From 1993 until 2014, the Toronto Airport Express was a privately operated airport bus service from the airport to downtown Toronto operated by Pacific Western Transportation. The route was founded by Gray Coach in 1979. As of 2012, a "One Ride Scheduled Service" to or from downtown Toronto cost $26.95 and a "One Ride On-Demand Airport Express Connect" fare cost $29.95. A one-way trip took approximately 45 to 90 minutes, depending on traffic. The service ceased operation on 31 October 2014 due to anticipated competition from the then-upcoming Union Pearson Express, alongside other factors such as declining ridership, the popularity of the Billy Bishop Airport on Toronto Island, and delays due to downtown road construction.

Other public transit bus services – operated by GO Transit, MiWay, and Brampton Transit – connect Pearson Airport to Toronto and other cities in the Greater Toronto Area.

==Future==
As of 2019, Metrolinx is planning a major upgrade to the Union Pearson Express to better integrate it into the GO Transit rail network and to double the frequency of trains to the airport.

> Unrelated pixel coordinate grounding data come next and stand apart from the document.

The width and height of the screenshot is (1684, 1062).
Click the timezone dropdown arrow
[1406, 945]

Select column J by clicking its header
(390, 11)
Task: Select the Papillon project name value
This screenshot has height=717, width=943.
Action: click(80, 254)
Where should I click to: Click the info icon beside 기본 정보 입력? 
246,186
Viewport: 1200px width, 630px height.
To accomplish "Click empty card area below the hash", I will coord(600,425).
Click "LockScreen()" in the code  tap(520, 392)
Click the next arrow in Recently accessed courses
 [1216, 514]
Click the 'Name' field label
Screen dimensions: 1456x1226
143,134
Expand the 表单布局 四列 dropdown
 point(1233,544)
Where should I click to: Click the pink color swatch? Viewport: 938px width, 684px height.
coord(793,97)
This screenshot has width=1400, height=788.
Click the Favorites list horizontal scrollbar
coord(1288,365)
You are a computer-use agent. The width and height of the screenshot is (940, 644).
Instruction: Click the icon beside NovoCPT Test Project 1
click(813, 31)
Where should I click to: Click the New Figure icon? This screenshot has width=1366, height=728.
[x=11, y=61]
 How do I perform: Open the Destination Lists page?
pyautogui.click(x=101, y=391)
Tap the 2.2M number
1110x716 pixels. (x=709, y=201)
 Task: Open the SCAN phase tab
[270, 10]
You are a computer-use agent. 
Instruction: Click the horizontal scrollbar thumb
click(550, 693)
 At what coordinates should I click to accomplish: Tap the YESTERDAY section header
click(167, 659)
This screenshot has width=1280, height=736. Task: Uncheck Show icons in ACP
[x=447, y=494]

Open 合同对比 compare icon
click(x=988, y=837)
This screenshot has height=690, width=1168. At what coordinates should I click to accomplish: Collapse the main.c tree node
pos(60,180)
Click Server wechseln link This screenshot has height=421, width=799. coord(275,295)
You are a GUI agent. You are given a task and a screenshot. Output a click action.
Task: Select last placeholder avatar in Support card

As of September 2019, planning work was in its early stages and no plans had been finalized. The proposal includes:
- Replacement of the existing diesel trainsets with electric trains that could also be used elsewhere in the GO Transit network once parts of that network are electrified.
- Relocation of the Union Station platform for UP Express from the west wing of Union Station to the middle of the train shed south of the station's Great Hall.
- Elimination of high platform areas at GO stations along the route, with UP Express trains using the same platforms as regular GO trains.

According to the planning document dated 22 February 2019, it is uncertain whether the UP Express infrastructure at airport Terminal 1 can be modified to accommodate electrified GO trains. There were no cost estimates for infrastructure changes.